## WHAT IS NEEDED
Identify every line in the rows that contains the string "entries", matching case exactly, and copy each such line.

## MATERIAL TO PROCESS
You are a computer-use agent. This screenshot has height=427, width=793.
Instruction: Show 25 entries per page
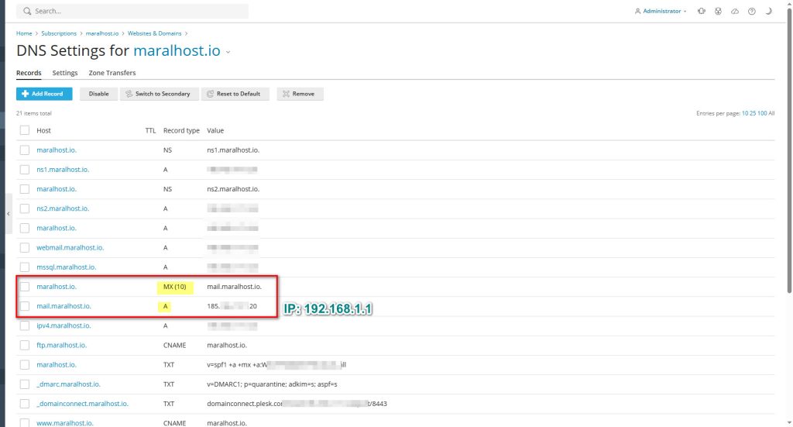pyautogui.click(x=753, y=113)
---
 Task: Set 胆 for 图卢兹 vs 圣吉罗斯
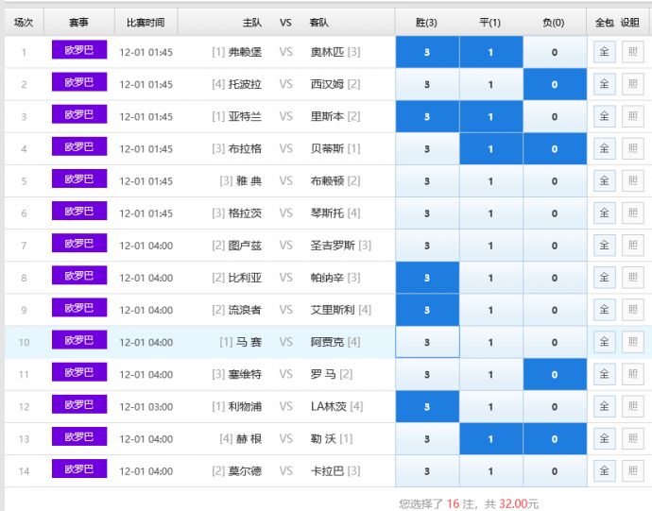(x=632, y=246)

## FULL SOLUTION
Instruction: Show 25 entries per page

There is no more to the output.